#### Passage provided:
The Sincerely, Tour
- Promotional poster for the tour
- Location: North America; South America;
- Associated album: Orquídeas Sincerely
- Start date: August 14, 2025
- End date: February 25, 2026
- Legs: 2
- No. of shows: 37
- Supporting acts: Thee Sacred Souls; 54 Ultra; Urias;

Kali Uchis concert chronology
- Red Moon in Venus Tour (2023); The Sincerely, Tour (2025–2026); For The Girls Tour (2026);

= The Sincerely, Tour =

2025–2026 concert tour by Kali Uchis

The Sincerely, Tour was the fourth headlining concert tour by American singer-songwriter Kali Uchis in support of her fourth and fifth studio albums, Orquídeas (2024) and Sincerely (2025) It began on August 14, 2025, in Portland, Oregon, with shows across North and South America. It concluded in Mexico City on February 25, 2026, comprising 37 shows. Thee Sacred Souls served as the opening act, except for the San Jose show where 54 Ultra was the opening act.

#### To do:
- a) Add -83 to every coordinate in the answers of the listing and write those lines out again, requests included. Begin at the line that has "will pyautogui.click(x=596, y=531)." and stop after the last line of the listing.
- b) Resume the article on the Sincerely, Tour, picking up after its final sentence.

#### Material provided:
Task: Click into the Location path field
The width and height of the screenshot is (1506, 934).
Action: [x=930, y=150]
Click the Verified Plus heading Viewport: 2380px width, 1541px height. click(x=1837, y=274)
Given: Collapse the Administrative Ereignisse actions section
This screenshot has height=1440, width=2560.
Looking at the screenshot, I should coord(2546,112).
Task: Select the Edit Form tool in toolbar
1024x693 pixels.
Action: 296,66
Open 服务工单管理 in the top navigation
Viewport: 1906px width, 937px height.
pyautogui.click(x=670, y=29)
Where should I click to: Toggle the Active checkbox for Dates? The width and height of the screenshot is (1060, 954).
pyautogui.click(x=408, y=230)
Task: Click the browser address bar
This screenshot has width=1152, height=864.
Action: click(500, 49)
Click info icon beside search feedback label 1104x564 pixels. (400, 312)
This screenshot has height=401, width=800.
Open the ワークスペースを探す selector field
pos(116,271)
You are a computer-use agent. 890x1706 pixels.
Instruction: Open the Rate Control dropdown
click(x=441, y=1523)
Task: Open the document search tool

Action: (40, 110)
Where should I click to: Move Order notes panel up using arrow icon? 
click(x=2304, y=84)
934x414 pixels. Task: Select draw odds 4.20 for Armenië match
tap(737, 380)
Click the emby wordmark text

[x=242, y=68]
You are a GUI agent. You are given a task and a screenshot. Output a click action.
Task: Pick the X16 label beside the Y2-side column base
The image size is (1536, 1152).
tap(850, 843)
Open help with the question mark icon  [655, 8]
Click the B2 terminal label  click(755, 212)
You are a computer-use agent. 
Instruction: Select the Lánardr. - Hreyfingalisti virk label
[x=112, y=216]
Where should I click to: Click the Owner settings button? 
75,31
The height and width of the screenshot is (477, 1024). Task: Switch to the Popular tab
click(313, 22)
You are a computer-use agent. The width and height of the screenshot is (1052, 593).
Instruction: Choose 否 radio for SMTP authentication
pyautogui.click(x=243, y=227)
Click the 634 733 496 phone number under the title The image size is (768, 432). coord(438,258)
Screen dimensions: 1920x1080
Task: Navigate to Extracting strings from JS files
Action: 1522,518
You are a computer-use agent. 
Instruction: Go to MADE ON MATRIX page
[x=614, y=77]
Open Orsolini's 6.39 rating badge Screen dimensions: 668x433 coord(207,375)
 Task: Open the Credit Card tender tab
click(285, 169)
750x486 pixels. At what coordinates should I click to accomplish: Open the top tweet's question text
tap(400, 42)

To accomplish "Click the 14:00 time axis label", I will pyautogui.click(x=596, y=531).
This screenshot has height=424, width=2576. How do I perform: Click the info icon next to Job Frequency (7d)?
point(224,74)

#### Answers provided:
- a)
To accomplish "Click the 14:00 time axis label", I will pyautogui.click(x=513, y=448).
This screenshot has height=424, width=2576. How do I perform: Click the info icon next to Job Frequency (7d)?
point(141,-9)

- b)
==Announcements==
On May 13, 2025, Uchis announced that she would embark on the Sincerely, Tour with the twenty-four dates in North America. It will mark her fourth headlining concert tour set. Artist pre-sale and general sale were announced at the same time. The pre-sales ran from May 15, with the general sale happened on May 16, 2025. On June 27, 2025, Uchis added a new San Jose and a third Los Angeles date due to demand. The Latin American leg of the tour was announced on October 20.

== Set list ==
The following set list is obtained from the August 14, 2025, show in Portland. It is not intended to represent all dates throughout the tour.

- Act I – Sincerely
1. "Heaven Is a Home…"
2. "Sugar! Honey! Love!"
3. "Lose My Cool,"
4. "It's Just Us"
5. "For: You"
6. "Silk Lingerie,"
7. "All I Can Say"
8. "Daggers!"
9. "Angels All Around Me…"
10. "Sunshine & Rain..."
- Act II – Orquídeas
11. - "Muñekita"
12. "Labios Mordidos"
13. "¿Cómo Así?"
14. "Me Pongo Loca"
15. "Pensamientos Intrusivos"
16. "Perdiste"
17. "Sad Girlz Luv Money"
18. "Diosa"
19. "Si No Es Contigo"
20. "Dame Beso / Muévete"
21. "Igual que un Ángel"
- Act III – Por Vida
22. - "Sycamore Tree"
23. "Speed"
24. "Rush"
25. "Loner"
26. "Melting"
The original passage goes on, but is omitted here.